During the pandemic, shares in fast-growing but currently-unprofitable businesses were flying high. Near-zero interest rates helped to aggressively price-in future potential into their present valuations. Since then, however, with the rise in interest rates, the market has bid such names back down. This valuation contraction is likely to continue, as the Federal Reserve remains steadfast in raising interest rates to curb inflation.
All of this points to SOFI continuing to struggle in the coming year. Sure, one can counter that Noto, knowing full well of the continued near-term challenges, is merely making a long-term bullish wager on shares, with his recent purchases. However, taking a closer look, long-term prospects are also questionable.
Debatable Long-Term Recovery Prospects
Beyond being bearish on short-term prospects for SOFI stock, I have also for a while been bearish on the chances of a meaning ful long-term recovery for shares for two reasons. First, based on current forecasts, it’s hard to see SoFi Technologies achieving the level of profitability necessary to justify a material move higher within a reasonable timeframe.
Expected to remain unprofitable in 2023 and 2024, earnings per share (or EPS) in 2025 are only expected to come in at 35 cents. If that’s not underwhelming enough, hitting this estimate is far from a lock.
The aforementioned “student loan saga” could further delay this timeline to consistent profitability. These estimates may also overestimate how long SoFi’s user growth continues to grow at a breakneck pace.

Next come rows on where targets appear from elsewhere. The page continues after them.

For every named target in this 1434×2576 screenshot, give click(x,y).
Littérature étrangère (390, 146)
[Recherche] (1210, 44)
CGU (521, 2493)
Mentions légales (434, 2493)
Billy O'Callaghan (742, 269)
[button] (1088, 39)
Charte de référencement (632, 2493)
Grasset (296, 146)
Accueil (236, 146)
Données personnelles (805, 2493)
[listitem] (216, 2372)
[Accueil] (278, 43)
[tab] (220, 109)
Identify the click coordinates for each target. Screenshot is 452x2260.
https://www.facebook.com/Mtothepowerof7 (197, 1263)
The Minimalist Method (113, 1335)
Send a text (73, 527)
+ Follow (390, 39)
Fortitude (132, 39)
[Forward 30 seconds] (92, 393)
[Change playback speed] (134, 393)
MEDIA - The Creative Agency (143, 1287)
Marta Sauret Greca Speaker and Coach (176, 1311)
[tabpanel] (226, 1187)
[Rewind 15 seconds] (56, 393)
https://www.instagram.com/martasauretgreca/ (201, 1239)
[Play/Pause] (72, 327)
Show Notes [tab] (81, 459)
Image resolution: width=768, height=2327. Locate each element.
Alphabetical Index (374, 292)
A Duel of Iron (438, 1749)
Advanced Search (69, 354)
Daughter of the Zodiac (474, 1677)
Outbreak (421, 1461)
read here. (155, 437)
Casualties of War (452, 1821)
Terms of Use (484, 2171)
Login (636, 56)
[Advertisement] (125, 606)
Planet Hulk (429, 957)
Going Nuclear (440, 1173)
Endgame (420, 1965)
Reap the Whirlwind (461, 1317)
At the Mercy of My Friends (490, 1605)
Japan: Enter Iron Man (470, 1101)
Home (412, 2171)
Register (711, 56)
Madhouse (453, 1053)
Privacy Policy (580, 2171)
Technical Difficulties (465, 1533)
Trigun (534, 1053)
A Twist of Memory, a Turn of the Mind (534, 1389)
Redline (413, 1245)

Second, SoFi’s transformation into an institution more like a bank than other fintech companies could have a negative impact on its valuation, if/when it becomes consistently profitable. Most bank stocks trade at price-to-earnings (or P/E) multiples in the low teens.
To just make a partial recovery (to, say $10-$15 per share), SoFi will likely need to eventually generate over $1 per share in earnings. Achieving this could prove to be easier said than done.
The Verdict
Anthony Noto’s insider buying may mean he’s confident that hard-hit SoFi stock will make a recovery. All things considered, however, achieving this may be a tall order. To attain the level of earnings necessary to justify a move back to double-digit prices, several things need to happen.
SoFi needs to overcome current challenges, for one. The company also needs to eventually live up to past “disruptor” hype about its business model.
Even if it manages to overcome these hurdles, and become a major financial services company, if the market decides to value the stock like a bank, this too could limit the extent of a possible rebound.
Unfortunately, shares at current prices fail to account for this uncertainty. Still richly-priced despite long-shot recovery chances, don’t let recent insider buying convince you SOFI stock is a bargain.